The Internet replaced these encyclopedias. Everything was now a search button away. Yet with all the convenience and limitless information, I'm not anymore intellectually stimulated. On the contrary, precious time has just been wiled away with all the Facebooking, Tweeting, and catching up on TV series. Not to say I don't learn other things, but it could have gone at a much more faster pace.
Pretentious as it may be, I felt that I used to have a larger advantage over my peers in our younger days, that I was already at a higher level in some academic aspects. I read up any thing that interested me so some historical or scientific facts we would learn later were mere general knowledge trivia to me, giving me chances to flaunt once in a while. Unfortunately, I never did expand this bank of knowledge. Soon enough, it was either the syllabus we were learning finally caught up or I started meeting people of equal or higher calibre.
Our education system probably contributed to this deterioration, being so restrictive. Who knows how much untapped potential was never discovered, and will never be know as our brains age. But then, it's not only exclusive to Malaysia, we did model ourselves after the Brits.
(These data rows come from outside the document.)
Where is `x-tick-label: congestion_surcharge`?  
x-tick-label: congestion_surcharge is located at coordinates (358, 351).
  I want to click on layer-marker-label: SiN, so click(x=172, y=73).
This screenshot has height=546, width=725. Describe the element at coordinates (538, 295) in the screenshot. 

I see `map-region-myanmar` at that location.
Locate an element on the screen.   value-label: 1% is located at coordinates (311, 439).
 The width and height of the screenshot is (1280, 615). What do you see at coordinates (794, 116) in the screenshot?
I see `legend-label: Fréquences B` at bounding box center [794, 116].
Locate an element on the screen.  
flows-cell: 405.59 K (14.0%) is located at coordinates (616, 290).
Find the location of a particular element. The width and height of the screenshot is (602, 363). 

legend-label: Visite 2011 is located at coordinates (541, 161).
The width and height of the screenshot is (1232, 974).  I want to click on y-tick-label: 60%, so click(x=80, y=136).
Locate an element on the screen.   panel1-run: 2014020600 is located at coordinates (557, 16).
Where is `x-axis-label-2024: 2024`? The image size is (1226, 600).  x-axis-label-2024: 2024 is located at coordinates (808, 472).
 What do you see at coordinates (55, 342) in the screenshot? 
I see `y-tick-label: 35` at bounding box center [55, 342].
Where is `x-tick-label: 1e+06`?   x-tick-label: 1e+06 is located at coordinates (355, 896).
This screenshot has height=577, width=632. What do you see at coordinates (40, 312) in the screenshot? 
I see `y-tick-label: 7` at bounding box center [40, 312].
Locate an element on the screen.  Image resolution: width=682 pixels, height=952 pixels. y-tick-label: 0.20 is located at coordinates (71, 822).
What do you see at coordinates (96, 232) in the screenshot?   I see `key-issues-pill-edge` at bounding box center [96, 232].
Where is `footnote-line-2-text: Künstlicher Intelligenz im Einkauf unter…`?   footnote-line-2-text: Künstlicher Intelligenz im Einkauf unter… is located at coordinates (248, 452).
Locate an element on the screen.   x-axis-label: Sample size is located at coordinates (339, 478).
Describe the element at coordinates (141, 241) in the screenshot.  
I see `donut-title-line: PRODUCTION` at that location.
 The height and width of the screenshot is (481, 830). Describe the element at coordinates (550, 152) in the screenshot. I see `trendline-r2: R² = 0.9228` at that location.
Coincidentally, I just finished "Battle Hymn of the Tiger Mother" today (or it was this book that prompted the post). Afterthoughts: what would I be like now, if I was handled more strictly in my youth? I know, I have my regrets, not continuing the piano or the violin, and maybe not swimming a bit more harder during classes. But then, would I have read as much or explored all the other enlightening aspects. Might I be like Amy Chua's daughter, attending college at Harvard or maybe in Oxbridge now if I was drilled harder?
Who knows? And there's still time to learn. I might take longer than I would have in my younger days but there's still the opportunity, with the gap year and all. I can revert back to my free learning methods of the past, absorbing information from any source at my own pace. Schooling has disrupted most of my education, fortunately, not to the point of no return.